Work task →
Could you set down only the lines from the one including "Where should I" to the end of the records below, inclusive and exact, leaving pictures out?

[Data shown — start]

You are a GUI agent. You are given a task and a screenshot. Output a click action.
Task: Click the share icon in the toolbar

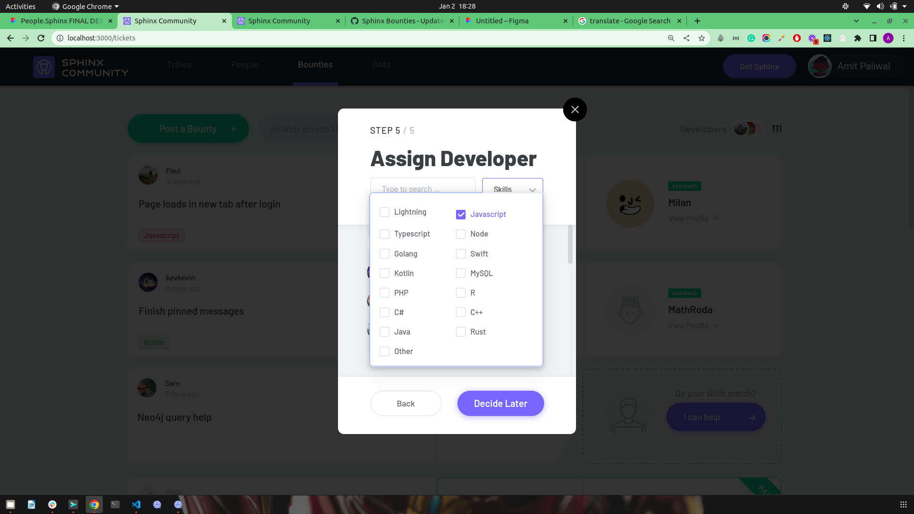click(686, 38)
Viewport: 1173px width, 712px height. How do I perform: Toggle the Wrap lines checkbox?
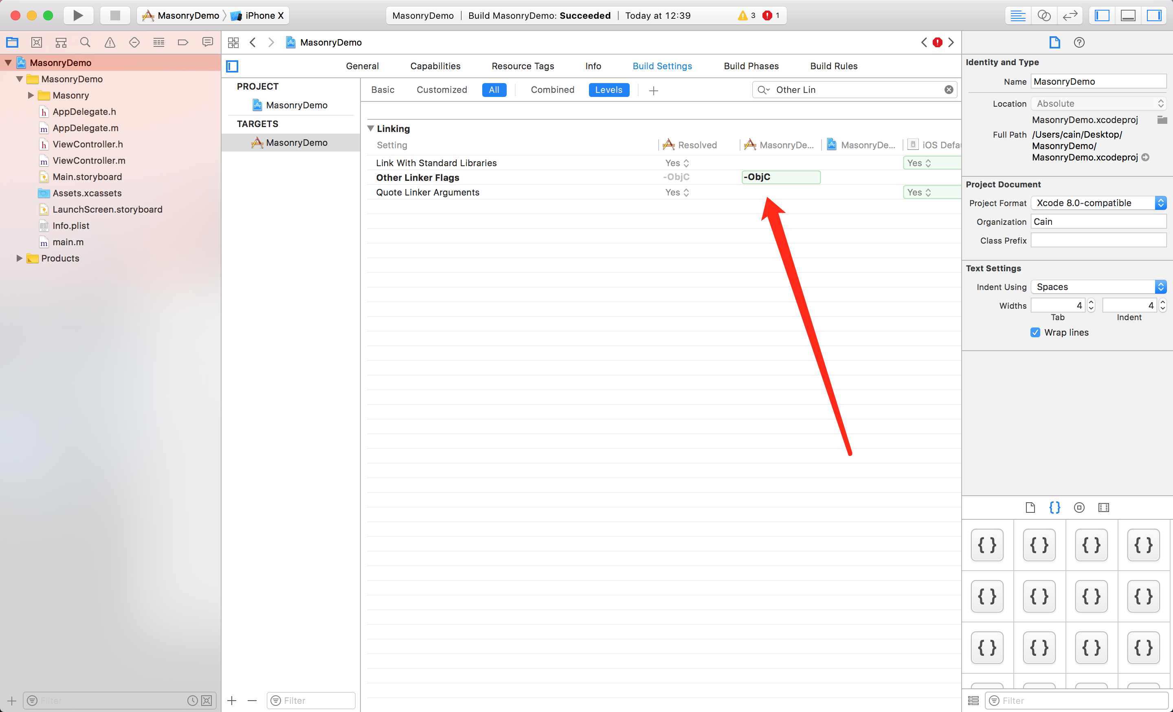[x=1035, y=332]
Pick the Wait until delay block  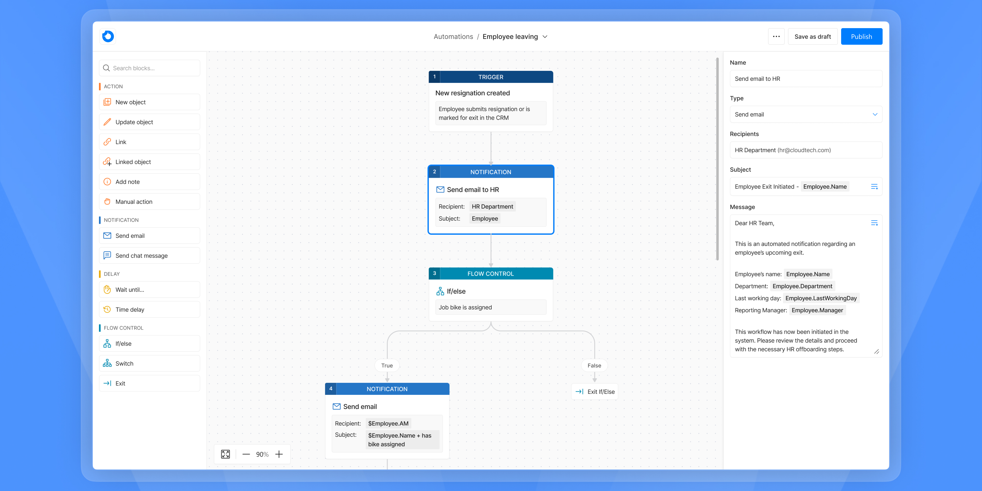coord(149,290)
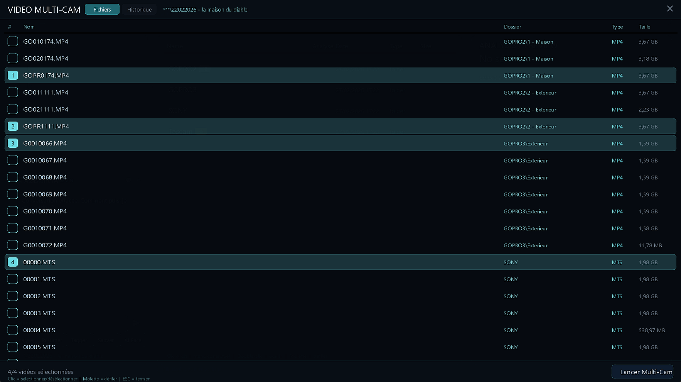Select checkbox for G0010070.MP4
This screenshot has height=382, width=681.
click(x=13, y=211)
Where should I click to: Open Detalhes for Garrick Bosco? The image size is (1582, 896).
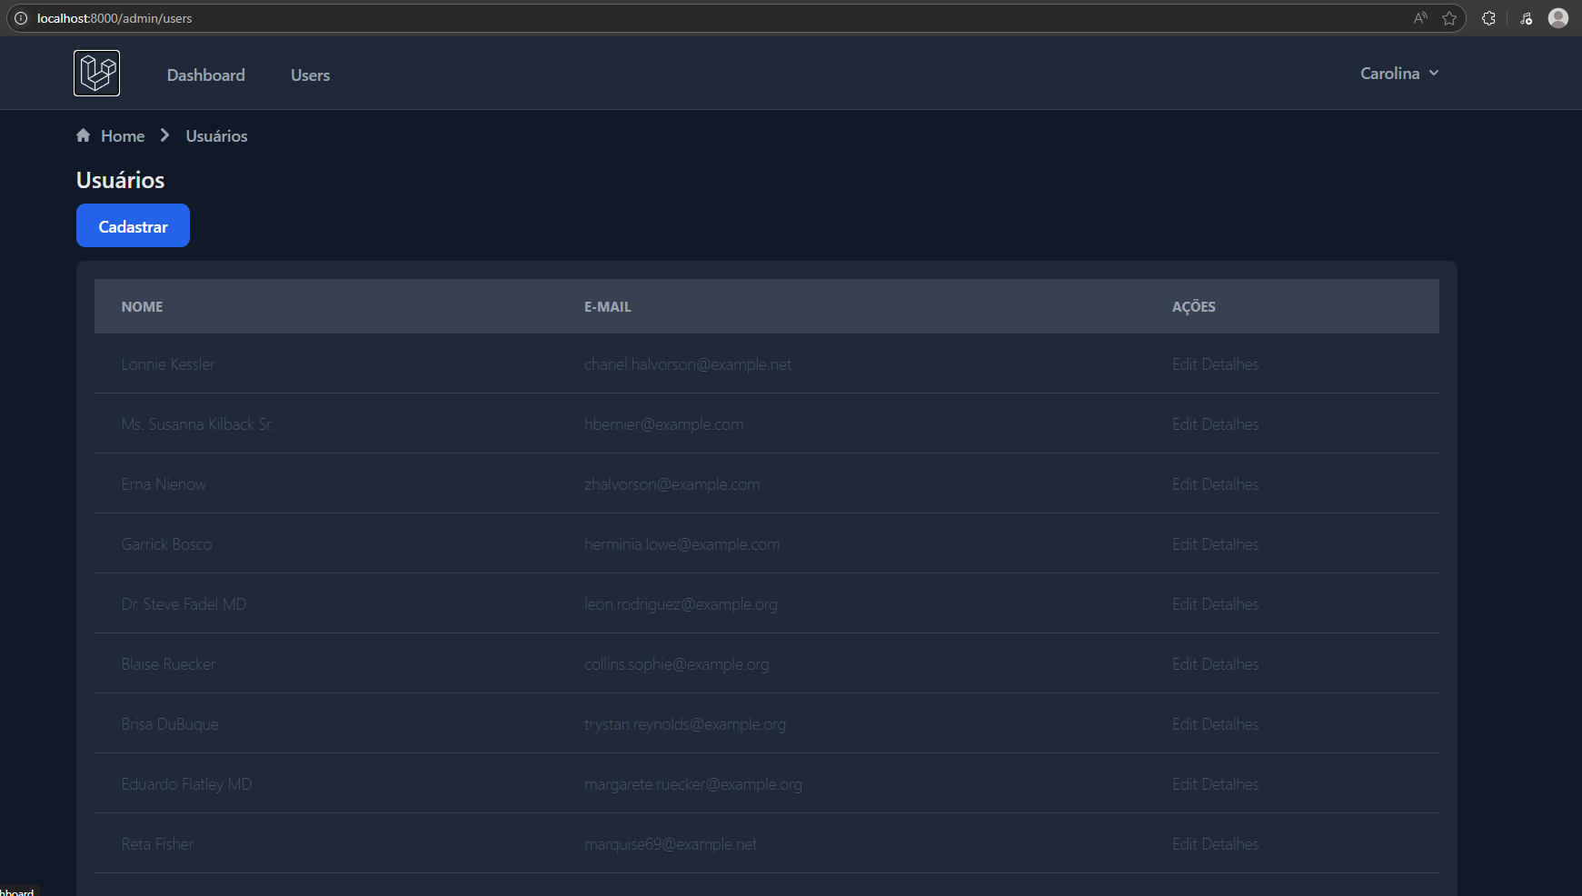point(1231,543)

[Data shown — finish]

Task output →
Where should I click to: Open Detalhes for Garrick Bosco? The image size is (1582, 896).
point(1231,543)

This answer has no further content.